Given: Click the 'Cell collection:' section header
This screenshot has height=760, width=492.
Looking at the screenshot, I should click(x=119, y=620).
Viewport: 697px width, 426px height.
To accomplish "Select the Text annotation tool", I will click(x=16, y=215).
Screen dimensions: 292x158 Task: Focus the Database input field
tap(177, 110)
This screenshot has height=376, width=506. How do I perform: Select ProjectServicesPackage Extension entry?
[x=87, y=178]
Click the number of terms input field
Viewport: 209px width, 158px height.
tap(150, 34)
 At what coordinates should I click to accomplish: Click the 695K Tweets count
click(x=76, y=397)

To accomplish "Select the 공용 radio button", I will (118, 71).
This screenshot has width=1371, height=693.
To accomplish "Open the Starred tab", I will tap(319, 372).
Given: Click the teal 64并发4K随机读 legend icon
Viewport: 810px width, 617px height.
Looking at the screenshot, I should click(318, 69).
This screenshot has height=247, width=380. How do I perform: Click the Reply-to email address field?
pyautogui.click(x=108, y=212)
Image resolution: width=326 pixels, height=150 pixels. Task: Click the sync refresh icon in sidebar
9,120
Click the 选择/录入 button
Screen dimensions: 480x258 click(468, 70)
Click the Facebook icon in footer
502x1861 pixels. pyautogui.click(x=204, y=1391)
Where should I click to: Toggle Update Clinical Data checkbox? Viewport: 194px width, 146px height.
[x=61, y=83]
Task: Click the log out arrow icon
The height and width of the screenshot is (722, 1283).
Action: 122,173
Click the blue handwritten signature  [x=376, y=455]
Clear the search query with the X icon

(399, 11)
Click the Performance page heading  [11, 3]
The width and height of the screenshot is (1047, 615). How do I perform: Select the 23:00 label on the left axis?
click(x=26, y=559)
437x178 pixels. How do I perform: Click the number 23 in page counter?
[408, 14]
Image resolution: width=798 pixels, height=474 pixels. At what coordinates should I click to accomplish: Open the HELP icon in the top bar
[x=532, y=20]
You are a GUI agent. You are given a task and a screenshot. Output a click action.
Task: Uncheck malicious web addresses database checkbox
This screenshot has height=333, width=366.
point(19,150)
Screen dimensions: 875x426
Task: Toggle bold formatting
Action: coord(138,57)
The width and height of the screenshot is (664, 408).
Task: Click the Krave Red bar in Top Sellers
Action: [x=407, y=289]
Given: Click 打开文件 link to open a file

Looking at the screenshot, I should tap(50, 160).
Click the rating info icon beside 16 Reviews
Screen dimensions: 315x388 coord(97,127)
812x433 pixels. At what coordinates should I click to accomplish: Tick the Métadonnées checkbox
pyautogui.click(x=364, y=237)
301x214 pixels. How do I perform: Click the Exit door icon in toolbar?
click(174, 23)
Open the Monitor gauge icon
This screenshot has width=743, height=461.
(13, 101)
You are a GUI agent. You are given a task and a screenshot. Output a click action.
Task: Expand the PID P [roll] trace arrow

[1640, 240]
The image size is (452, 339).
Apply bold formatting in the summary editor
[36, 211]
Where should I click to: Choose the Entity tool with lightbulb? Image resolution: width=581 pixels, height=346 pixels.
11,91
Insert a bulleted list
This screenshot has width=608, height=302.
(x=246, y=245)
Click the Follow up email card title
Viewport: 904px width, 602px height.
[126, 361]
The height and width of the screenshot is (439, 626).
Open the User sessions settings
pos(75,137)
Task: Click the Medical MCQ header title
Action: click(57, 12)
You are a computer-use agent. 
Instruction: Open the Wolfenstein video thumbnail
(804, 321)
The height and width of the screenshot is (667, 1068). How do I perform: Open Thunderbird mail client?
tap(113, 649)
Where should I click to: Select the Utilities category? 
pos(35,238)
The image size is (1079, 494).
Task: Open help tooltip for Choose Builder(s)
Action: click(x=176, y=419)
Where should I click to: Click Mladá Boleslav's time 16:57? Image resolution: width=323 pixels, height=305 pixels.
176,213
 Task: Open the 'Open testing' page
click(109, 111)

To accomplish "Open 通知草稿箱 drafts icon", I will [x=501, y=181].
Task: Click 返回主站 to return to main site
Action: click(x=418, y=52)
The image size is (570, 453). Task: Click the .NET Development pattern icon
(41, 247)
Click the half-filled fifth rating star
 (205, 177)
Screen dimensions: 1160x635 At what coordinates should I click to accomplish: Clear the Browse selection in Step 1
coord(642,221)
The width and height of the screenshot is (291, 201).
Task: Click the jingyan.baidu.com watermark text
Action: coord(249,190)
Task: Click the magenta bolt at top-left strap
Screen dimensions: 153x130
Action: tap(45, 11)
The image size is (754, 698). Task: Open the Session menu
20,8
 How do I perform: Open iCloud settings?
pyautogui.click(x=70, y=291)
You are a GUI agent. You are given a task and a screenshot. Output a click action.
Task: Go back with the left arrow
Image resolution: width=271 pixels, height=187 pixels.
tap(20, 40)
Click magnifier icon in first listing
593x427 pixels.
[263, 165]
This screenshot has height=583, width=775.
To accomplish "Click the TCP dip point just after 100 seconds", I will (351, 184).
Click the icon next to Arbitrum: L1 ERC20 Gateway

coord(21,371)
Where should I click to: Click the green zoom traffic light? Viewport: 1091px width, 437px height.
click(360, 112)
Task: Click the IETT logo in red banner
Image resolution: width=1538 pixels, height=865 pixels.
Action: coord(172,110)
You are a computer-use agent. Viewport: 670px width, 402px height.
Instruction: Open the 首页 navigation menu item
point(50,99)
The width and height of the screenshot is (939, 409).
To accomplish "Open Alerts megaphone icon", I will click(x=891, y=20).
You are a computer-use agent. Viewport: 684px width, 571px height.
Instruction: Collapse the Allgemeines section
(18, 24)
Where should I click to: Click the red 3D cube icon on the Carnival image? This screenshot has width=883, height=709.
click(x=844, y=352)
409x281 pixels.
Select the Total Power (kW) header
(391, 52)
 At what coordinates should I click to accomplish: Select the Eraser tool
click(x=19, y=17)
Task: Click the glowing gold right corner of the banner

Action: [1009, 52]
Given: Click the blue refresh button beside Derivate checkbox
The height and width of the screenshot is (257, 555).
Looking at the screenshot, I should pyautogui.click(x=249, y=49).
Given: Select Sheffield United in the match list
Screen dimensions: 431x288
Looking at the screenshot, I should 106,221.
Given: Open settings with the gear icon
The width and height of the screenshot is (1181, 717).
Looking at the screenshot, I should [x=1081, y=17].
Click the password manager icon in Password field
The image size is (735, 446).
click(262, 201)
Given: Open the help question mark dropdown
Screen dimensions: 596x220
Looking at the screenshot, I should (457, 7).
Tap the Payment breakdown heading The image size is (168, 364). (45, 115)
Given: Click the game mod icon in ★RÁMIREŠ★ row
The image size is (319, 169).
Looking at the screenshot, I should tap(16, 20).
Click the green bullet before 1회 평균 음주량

+ + + + + + +

With the line that contains "Tap the Payment" as the starting point, output each line exactly through the end of the listing above.

Tap the Payment breakdown heading The image size is (168, 364). (45, 115)
Given: Click the game mod icon in ★RÁMIREŠ★ row
The image size is (319, 169).
Looking at the screenshot, I should tap(16, 20).
Click the green bullet before 1회 평균 음주량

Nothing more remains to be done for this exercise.